Data items:
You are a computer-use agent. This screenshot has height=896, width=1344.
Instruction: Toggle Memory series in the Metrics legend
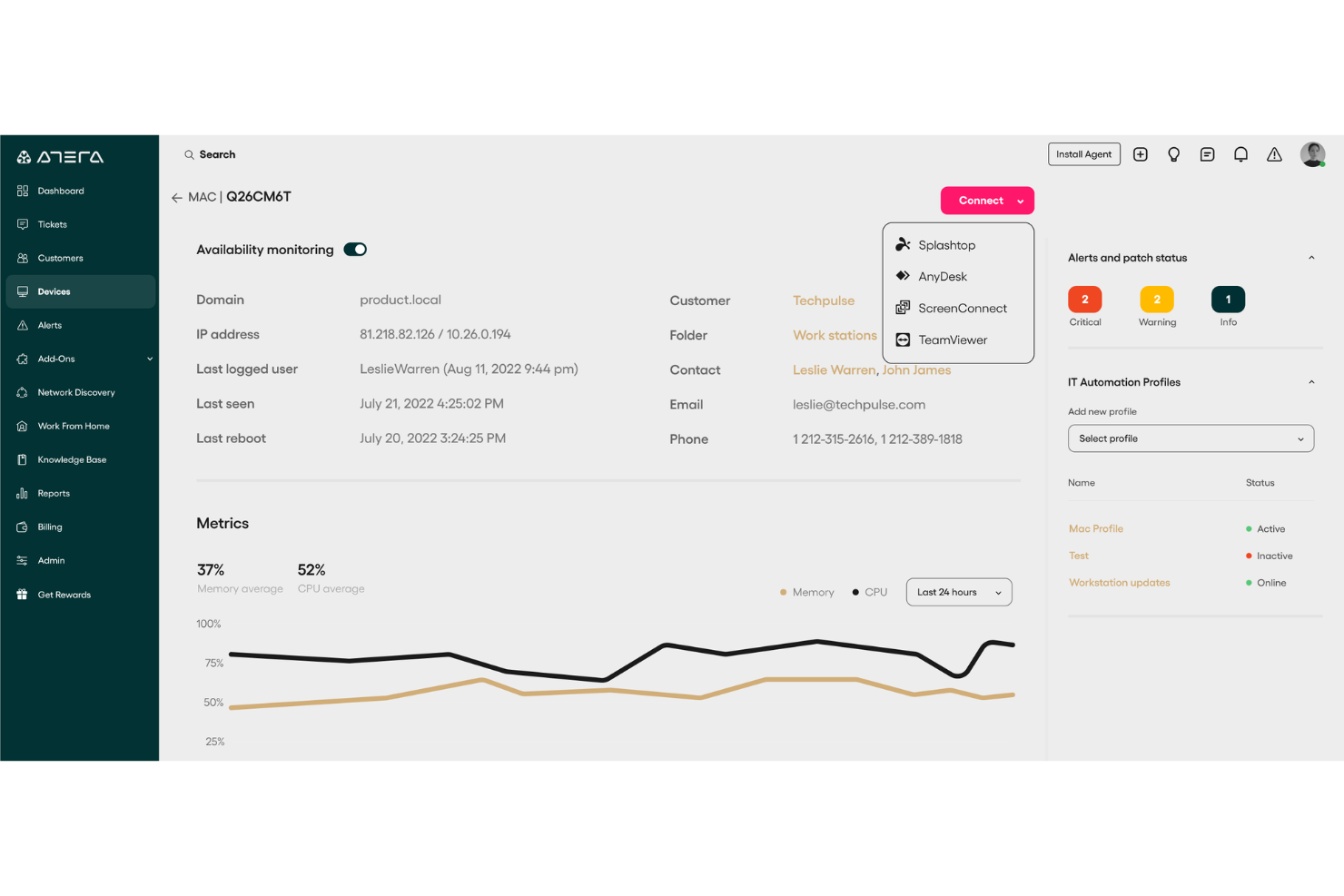pos(806,592)
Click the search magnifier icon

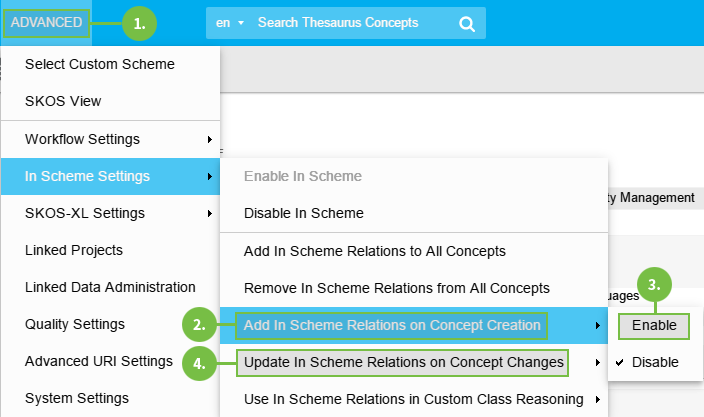point(466,23)
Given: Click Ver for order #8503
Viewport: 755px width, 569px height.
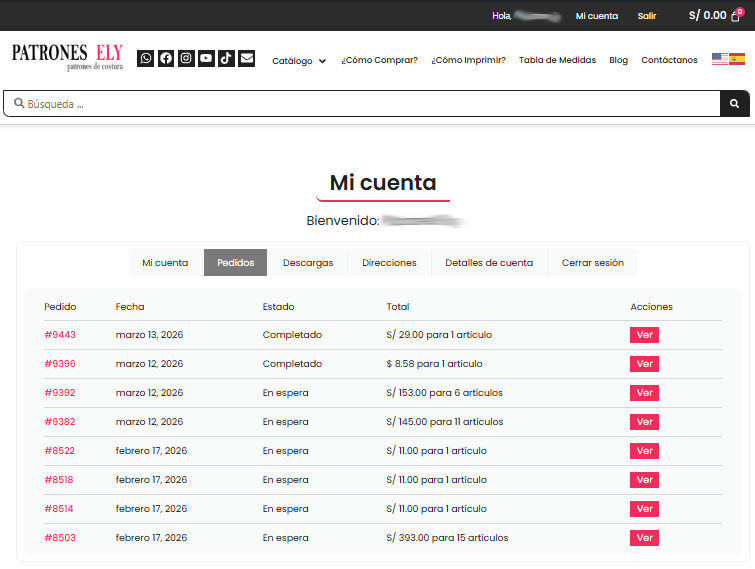Looking at the screenshot, I should point(644,538).
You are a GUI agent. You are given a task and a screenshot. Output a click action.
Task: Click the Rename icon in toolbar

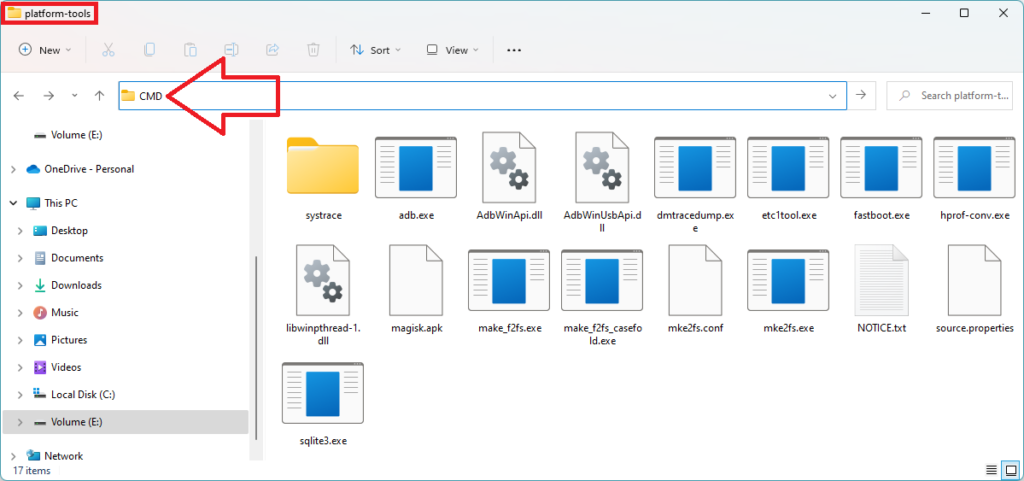coord(231,50)
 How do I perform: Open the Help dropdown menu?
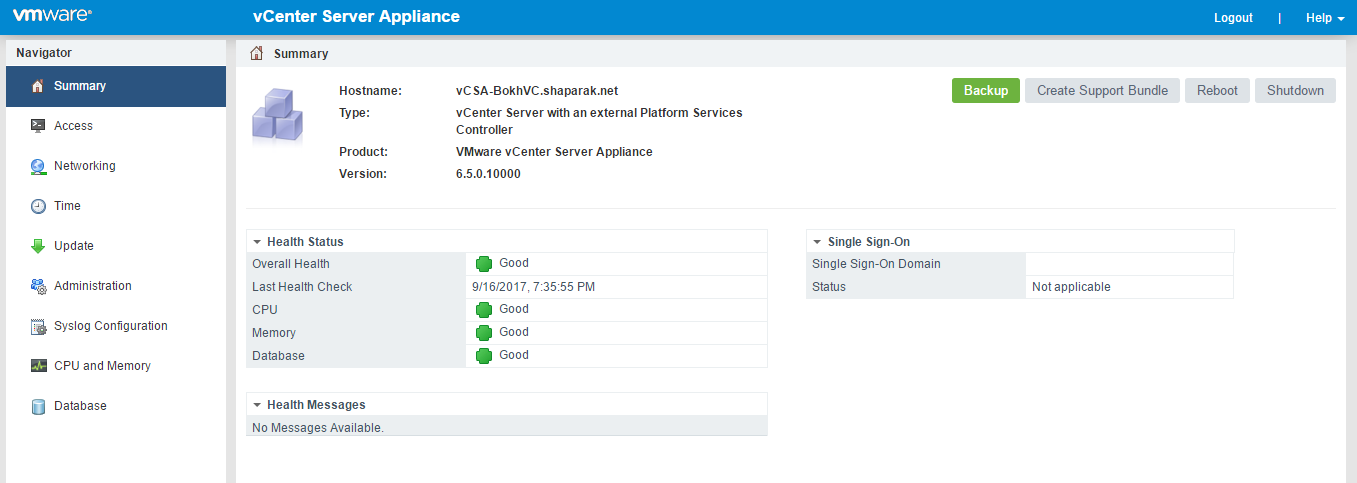[1324, 18]
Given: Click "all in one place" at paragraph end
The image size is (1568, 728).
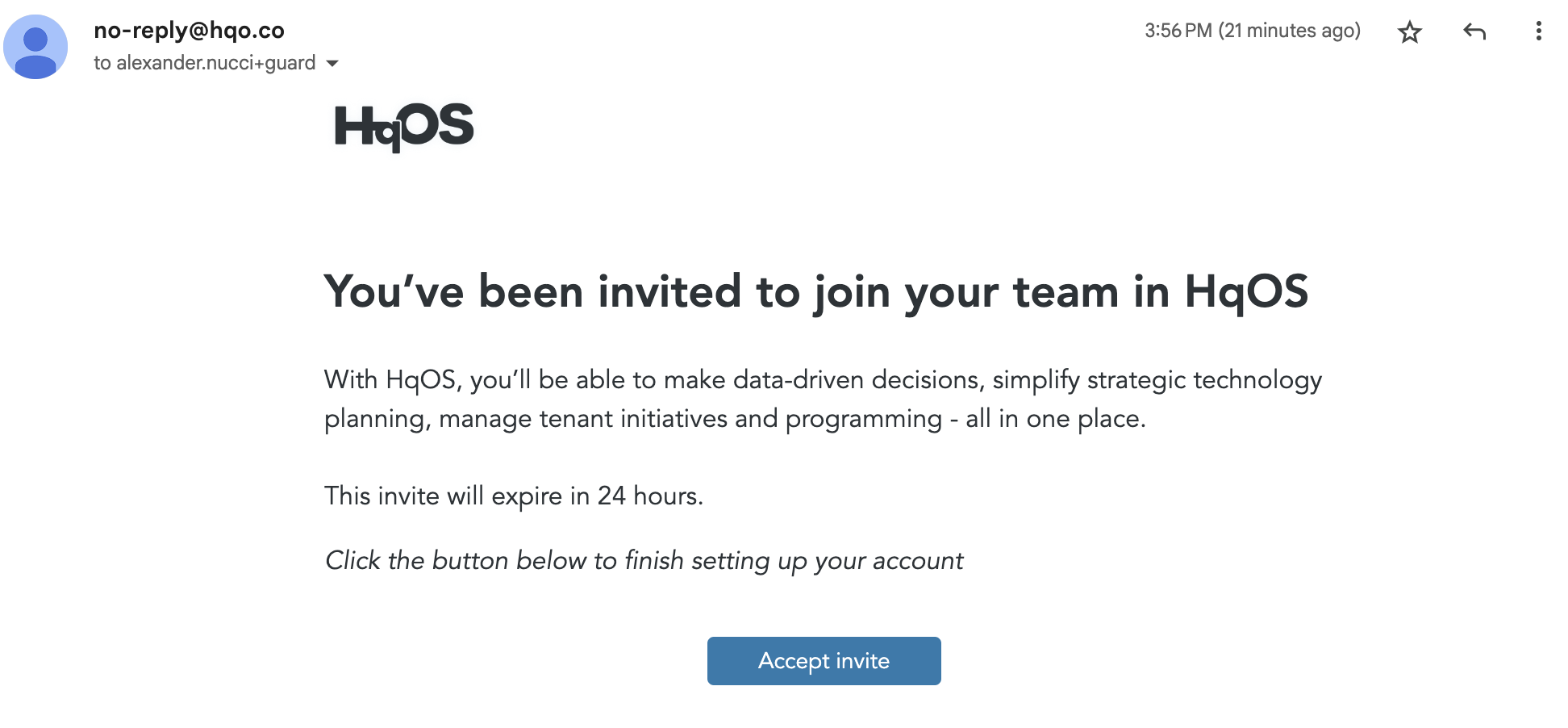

» **WHAT YOU ARE ASKED TO DO**:
Starting at the line above that has "Instruction: Toggle Memory" and ending at the line that has "at paragraph end", copy each line exactly, leaving the pictures out and adding nothing.

» **RESPONSE AREA**:
Instruction: Toggle Memory series in the Metrics legend
pos(806,592)
Click the search magnifier icon

point(466,23)
Given: Click Ver for order #8503
Viewport: 755px width, 569px height.
Looking at the screenshot, I should point(644,538).
You are a GUI agent. You are given a task and a screenshot. Output a click action.
Task: Click the Rename icon in toolbar

coord(231,50)
 How do I perform: Open the Help dropdown menu?
[1324, 18]
Given: Click "all in one place" at paragraph end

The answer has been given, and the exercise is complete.